A `0.5kg` block slides from the point A on a horizontal track with an initial speed `3 m//s` towards a weightless horizontal spring of length `1m` and force constant `2N//m.` The part AB of the track is frictionless and the part BC has the coefficient of static and kinetic friction as '0.22' and `0.20` respectively. If the distances AB and BD are `2m` and `2.14m` respectively, find total distance through which the block moves before it comes to rest completely. `(g=10 m//s^(2) ).

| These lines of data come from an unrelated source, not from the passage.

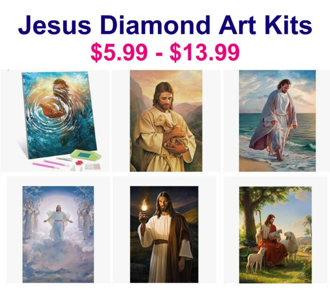Click the Jesus Diamond Art Kits heading

165,25
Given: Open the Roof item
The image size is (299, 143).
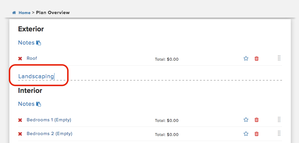Looking at the screenshot, I should 32,58.
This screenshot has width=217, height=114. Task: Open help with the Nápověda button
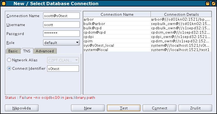coord(22,108)
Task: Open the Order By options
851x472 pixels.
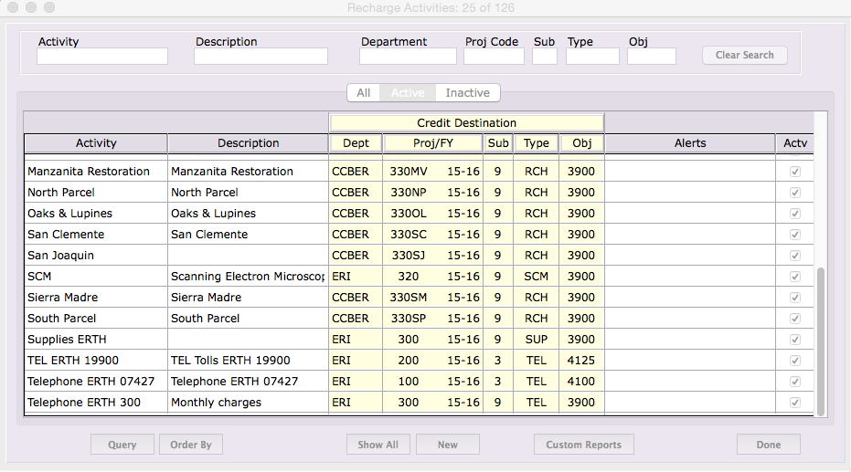Action: tap(191, 445)

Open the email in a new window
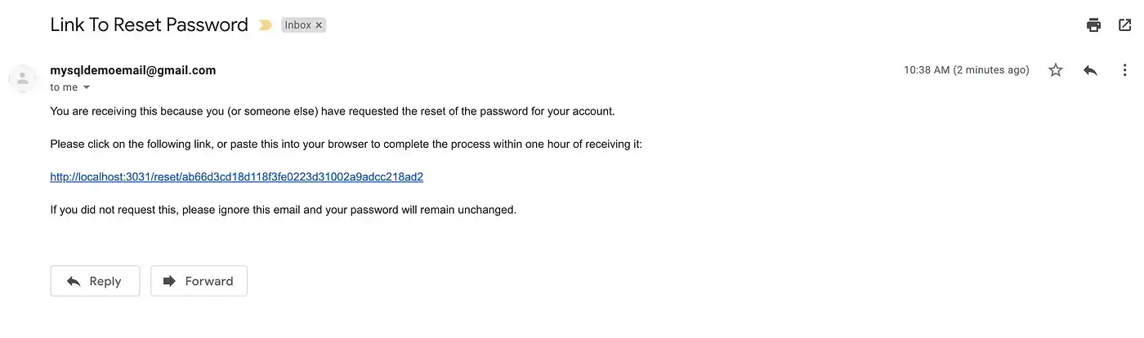click(1124, 25)
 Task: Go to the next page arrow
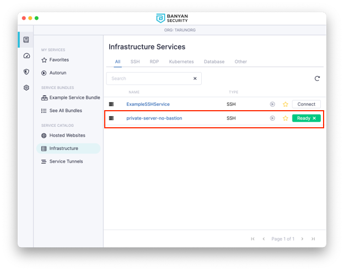(x=302, y=239)
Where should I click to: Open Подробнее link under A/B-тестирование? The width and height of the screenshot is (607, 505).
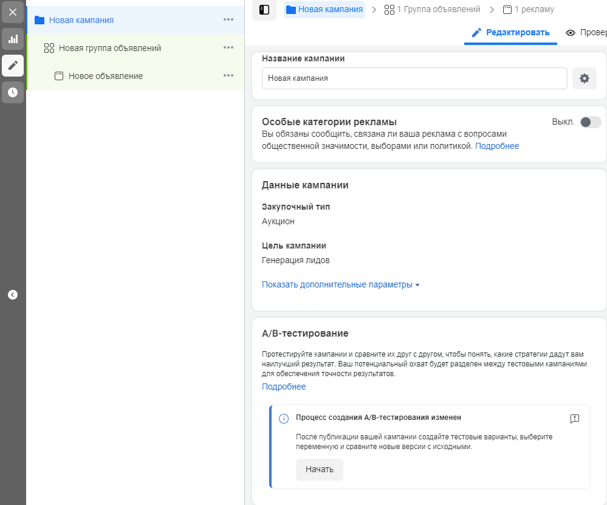[x=284, y=386]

The block strikes the spring and compresses it by the distance x.
Using work energy theorem
`W_("total") = Delta K implies W_("friction") + W_("spring") = K_("final") - K_("initial")`
`(0 - 1/2 m v^2) = - mu_(k) mg(2.14 + x) - 1/2 kx^2`
`1/2 xx 0.5 xx 3^2 = 0.2 xx 0.5 xx 9.8 (2.14 + x) + 1/2 2 xx x^2`
`2.14 + x + x^2 = 2.25 " " :. " " x^2 + x - 0.11 = 0`
On solving we get `x = (-11)/10 "or" x = 1/10 = 0.1 m`
Here the body stops momentarily. Restoring force at this position
`F_s = kx = 2 xx 0.1 = 0.2 N`
Frictional force at this position
`F_(lim) = mu_s mg = 0.22 xx 0.5 xx 9.8 = 1.078 N`
Since frictional force > Restoring force the body will stop here. The total distance travelled
= AB + BD + DY = 2 + 2.14 + 0.1 = 4.24 m.